Render part of the data below as a JSON list of strings, one string per line and no blank lines. Begin at the line that has "I will 1144,33." and end after the line that has "Action: coord(144,193)", including both.

---- TASK INPUT

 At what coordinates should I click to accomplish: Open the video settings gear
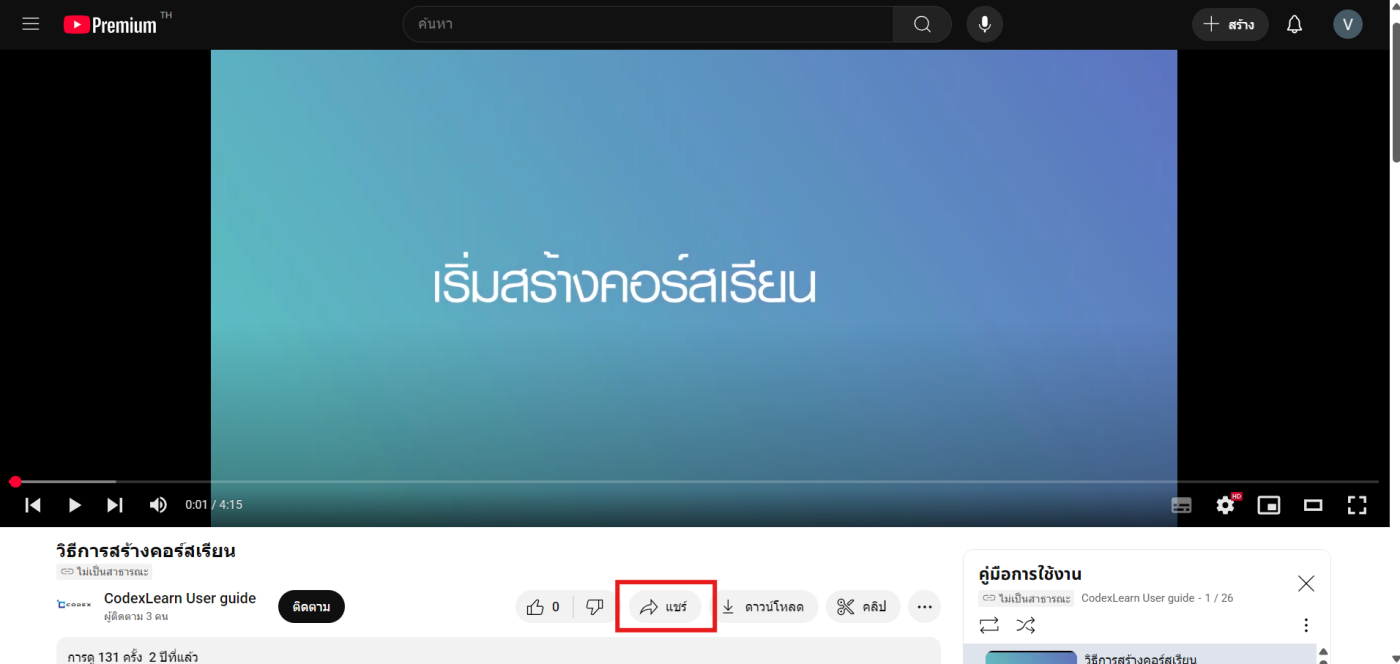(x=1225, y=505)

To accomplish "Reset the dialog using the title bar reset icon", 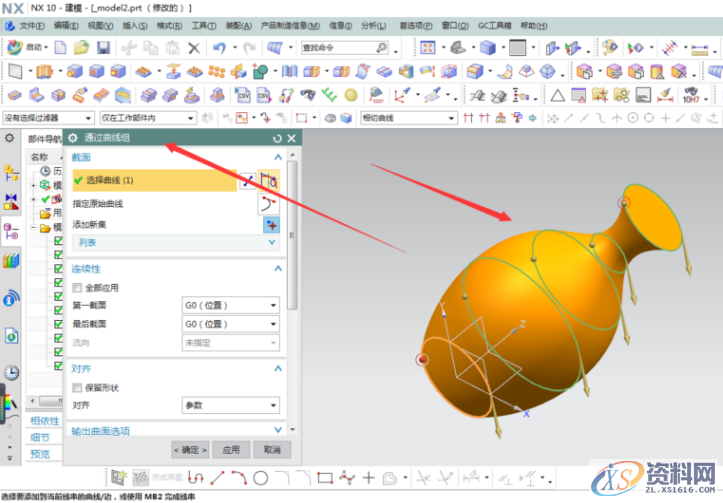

--------
---- TASK INPUT

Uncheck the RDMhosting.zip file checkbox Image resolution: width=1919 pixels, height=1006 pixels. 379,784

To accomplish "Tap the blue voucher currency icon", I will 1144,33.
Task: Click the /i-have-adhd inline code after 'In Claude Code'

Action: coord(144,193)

--------

EXERCISE RESULT:
[
  "To accomplish \"Tap the blue voucher currency icon\", I will 1144,33.",
  "Task: Click the /i-have-adhd inline code after 'In Claude Code'",
  "Action: coord(144,193)"
]